Entrambi sostenevano fin dall’inizio mio fratello e me, senza esercitare pressioni inutili, aiutandoci ad incrementare le nostre capacità.Mi iscrissi nel 2002 prima alla facoltà di chimica della Technische Universität Darmstadt, poi nel 2006 sempre a Darmstadt alla facoltà di biologia. Dopo la laurea iniziai un dottorato di ricerca all’istituto di biologia dello sviluppo e di neurogenetica, concentrandomi sullo sviluppo dell’occhio durante la fase embrionale. Un’occasione che mi permise, grazie ai miei supervisori, di fare anche delle prime esperienze nell’insegnamento universitario e di partecipare a numerosi convegni internazionali.Occasioni indispensabili. Imparai a confrontarmi con ricercatori di tutto il mondo e a presentare i risultati ottenuti insieme ai miei colleghi. Ovviamente il confronto costruttivo con alcuni di questi proseguì anche dopo i convegni. Ebbi così infatti la possibilità di presentare i miei risultati ad un istituto che si dedica tutt’ora alla cura della cecità all’University of California di Irvine.

Ai convegni si ha inoltre anche la fortuna di incontrare e confrontarsi con ricercatori di fama mondiale. In Messico ad esempio mi trovai seduto accanto a Sir John Gurdon, fresco premio Nobel, e di scambiare qualche opinione con lui.Sicuramente il nostro modello sullo sviluppo dell’epitelio pigmentato retinico pubblicato in riviste scientifiche rinomate e selezionato nell’aprile 2014 dal Global Medical Discovery per la rubrica key scientific article. Inoltre, verranno pubblicati a breve altri risultati sullo sviluppo della retina che completeranno il modello postulato.Mi auguro che chi si sia trasferito da poco in Germania possa essere incoraggiato dalle storie che racconteremo dei nostri connazionali. Storie di italiani che si sono integrati bene nella società tedesca e che, grazie alla loro bravura, hanno dato un forte contributo alla crescita di questo Paese.
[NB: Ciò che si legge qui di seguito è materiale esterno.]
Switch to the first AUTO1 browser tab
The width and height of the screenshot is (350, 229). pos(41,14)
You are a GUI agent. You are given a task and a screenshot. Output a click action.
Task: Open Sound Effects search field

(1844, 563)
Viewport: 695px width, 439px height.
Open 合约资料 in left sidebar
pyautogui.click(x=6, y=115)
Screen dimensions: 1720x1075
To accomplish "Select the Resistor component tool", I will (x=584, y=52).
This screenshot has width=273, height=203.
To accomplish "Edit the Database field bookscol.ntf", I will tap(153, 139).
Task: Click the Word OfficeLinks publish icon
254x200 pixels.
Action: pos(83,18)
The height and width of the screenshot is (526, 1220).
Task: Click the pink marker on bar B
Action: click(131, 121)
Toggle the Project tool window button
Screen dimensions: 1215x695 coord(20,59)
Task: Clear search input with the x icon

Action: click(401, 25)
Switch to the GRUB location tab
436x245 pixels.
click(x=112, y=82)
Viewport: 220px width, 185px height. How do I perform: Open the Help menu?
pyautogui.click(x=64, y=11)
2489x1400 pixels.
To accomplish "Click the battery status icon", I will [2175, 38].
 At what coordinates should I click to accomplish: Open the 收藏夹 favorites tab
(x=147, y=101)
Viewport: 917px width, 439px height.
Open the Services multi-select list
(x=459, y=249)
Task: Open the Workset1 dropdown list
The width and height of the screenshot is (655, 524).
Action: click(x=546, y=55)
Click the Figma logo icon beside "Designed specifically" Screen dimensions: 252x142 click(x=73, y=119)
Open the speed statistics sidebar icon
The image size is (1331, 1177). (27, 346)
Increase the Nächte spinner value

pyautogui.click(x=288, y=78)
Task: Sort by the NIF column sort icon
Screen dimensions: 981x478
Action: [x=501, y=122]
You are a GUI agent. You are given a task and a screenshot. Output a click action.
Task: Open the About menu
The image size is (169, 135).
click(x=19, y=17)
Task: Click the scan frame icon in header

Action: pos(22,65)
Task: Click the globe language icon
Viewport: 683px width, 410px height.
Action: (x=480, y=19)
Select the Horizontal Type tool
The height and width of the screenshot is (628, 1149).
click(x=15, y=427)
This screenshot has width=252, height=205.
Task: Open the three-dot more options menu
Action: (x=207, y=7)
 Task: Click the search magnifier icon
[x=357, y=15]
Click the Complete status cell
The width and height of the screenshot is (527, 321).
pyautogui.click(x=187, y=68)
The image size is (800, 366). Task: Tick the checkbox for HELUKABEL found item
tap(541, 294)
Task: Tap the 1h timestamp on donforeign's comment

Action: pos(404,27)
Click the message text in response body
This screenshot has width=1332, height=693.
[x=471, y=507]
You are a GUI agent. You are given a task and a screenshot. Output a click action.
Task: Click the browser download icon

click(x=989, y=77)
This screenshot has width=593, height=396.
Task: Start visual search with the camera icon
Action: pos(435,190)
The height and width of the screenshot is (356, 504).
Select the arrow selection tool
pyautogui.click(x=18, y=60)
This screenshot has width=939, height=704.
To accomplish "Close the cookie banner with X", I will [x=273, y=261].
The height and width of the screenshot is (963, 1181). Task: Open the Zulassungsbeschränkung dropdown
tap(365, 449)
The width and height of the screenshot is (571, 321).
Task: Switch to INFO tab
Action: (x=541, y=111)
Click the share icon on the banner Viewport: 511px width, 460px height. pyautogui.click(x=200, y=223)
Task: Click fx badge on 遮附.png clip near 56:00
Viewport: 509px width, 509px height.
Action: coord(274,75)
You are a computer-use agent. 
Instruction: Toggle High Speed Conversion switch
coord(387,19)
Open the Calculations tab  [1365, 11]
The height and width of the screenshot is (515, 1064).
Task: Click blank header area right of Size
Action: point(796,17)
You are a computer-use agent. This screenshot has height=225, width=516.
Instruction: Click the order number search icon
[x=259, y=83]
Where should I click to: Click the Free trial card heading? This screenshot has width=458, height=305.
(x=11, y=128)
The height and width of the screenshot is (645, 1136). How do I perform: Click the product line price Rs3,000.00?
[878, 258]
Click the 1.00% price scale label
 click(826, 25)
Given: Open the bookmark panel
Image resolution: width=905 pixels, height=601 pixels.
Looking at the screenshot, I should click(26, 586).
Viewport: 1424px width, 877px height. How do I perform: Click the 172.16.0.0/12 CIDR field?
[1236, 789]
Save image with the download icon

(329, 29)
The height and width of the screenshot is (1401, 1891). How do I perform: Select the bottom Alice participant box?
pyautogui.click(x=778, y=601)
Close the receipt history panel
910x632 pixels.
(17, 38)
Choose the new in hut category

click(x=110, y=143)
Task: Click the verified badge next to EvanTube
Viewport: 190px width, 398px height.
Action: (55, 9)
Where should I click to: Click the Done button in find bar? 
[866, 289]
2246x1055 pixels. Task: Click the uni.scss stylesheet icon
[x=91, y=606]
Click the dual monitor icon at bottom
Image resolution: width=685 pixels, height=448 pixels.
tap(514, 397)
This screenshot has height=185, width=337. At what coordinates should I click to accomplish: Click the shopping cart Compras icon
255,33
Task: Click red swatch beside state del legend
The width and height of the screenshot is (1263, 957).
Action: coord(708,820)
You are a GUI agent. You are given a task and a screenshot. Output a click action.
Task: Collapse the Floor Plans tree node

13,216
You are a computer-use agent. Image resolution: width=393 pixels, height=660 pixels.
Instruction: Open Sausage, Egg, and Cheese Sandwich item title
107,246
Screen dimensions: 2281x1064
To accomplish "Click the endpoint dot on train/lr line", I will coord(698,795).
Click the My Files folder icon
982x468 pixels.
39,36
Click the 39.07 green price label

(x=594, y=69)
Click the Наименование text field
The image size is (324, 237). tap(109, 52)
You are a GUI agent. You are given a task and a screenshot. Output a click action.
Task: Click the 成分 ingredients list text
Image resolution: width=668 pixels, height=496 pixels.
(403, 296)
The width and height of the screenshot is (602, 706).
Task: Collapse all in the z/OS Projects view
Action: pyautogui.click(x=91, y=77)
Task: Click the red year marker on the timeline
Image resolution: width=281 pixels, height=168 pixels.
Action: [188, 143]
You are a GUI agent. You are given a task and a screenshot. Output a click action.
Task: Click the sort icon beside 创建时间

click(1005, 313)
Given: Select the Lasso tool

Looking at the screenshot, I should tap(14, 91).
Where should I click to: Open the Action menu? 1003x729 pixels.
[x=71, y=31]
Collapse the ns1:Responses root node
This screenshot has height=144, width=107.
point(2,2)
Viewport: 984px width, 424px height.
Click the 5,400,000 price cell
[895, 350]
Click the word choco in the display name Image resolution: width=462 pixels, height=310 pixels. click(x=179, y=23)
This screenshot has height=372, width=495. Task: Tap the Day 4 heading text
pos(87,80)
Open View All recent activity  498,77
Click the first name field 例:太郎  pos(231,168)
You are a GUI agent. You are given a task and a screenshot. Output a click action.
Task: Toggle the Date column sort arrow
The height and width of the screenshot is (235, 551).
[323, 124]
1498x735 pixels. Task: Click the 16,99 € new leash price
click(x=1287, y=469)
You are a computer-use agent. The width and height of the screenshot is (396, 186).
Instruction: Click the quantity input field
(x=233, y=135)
Mi auguro che dopo aver letto queste storie, si sia sempre più consapevoli che ormai non siamo più Gastarbeiter ma Fachkräfte, alcuni si possono definire der eigene Chef, mentre altri ancora ricoprono posizioni importanti nei vari settori privati e della pubblica amministrazione. Sia questo motivo di orgoglio affinché noi tutti possiamo dire: si, io ce l’ho fatta!!